* Passage *
- - - -
# Grand Pacific Palisades in Carlsbad



## bdurstta (Mar 14, 2022)

Love this place, but can't afford another timeshare!  LOL  What group is this one with?  Is it easy for owners to book time?


----------



## SmithOp (Mar 14, 2022)

It's now managed by Hilton Grand Vacations, so an owner with points could book at stay, some units may show in RCI. There are legacy Grand Pacific units, those trade in GPX (Grand Pacific eXchange). There might be cash bookings direct, or even in VRBO.

Summer weeks are hard to get, off season mostly. Sept/Oct is a good time to visit for secret summer. Spring right now is popular because the flower fields below are blooming.

Sent from my Lenovo 10e using Tapatalk


----------



## RX8 (Mar 14, 2022)

SmithOp said:


> It's now managed by Hilton Grand Vacations



I don’t believe that is correct. There is nothing at the resort that mentions HGVC. I make my payments to Grand Pacific Resorts, not HGVC (GPR collects my HGVC membership fee). What HGVC does do, unless that has since changed, is handle the GPP resales (packaging them with a HGVC membership). I do not know what percentage of GPP owners also have HGVC rights but I suspect it is a small number. If a GPP/HGVC owner wishes to sell their GPP week the  HGVC membership does not transfer with it.
- - - -
* Data lines *

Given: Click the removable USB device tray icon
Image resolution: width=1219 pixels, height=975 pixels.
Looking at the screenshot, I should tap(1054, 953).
- - - -
* What to do *
1. Reproduce the part of the Grand Pacific Palisades thread from "It's now managed by Hilton Grand Vacations, so" up to and including "even in VRBO.".
2. In the Grand Pacific Palisades thread, which exchange do the legacy Grand Pacific units trade in?
3. Carry the Grand Pacific Palisades thread forward from its last post.

* Responses for each task *
1.
It's now managed by Hilton Grand Vacations, so an owner with points could book at stay, some units may show in RCI. There are legacy Grand Pacific units, those trade in GPX (Grand Pacific eXchange). There might be cash bookings direct, or even in VRBO.

2. They trade in GPX (Grand Pacific eXchange).

3.
I own a fixed summer week worth 8400 HGVC points.

I am curious, are there any other GPP owners out there that have their week enrolled with HGVC?


----------



## SmithOp (Mar 14, 2022)

I thought it was the same as Marbrisa, where HGV built and sold more units, maybe not. I've never stayed there but did take a sales tour there.

I can see lots of availability in HGV for now, and then late in August and September. Summer is booked up.

I used to own a Seapointe and paid AVCO, still have my GPX log in.

Sent from my Lenovo 10e using Tapatalk


----------



## djyamyam (Mar 14, 2022)

SmithOp said:


> It's now managed by Hilton Grand Vacations, so an owner with points could book at stay, some units may show in RCI. There are legacy Grand Pacific units, those trade in GPX (Grand Pacific eXchange). There might be cash bookings direct, or even in VRBO.





RX8 said:


> I don’t believe that is correct. There is nothing at the resort that mentions HGVC. I make my payments to Grand Pacific Resorts, not HGVC (GPR collects my HGVC membership fee). What HGVC does do, unless that has since changed, is handle the GPP resales (packaging them with a HGVC membership). I do not know what percentage of GPP owners also have HGVC rights but I suspect it is a small number. If a GPP/HGVC owner wishes to sell their GPP week the  HGVC membership does not transfer with it.



RX8 is correct.  GPP is NOT managed by HGV, rather by Grand Pacific Resorts.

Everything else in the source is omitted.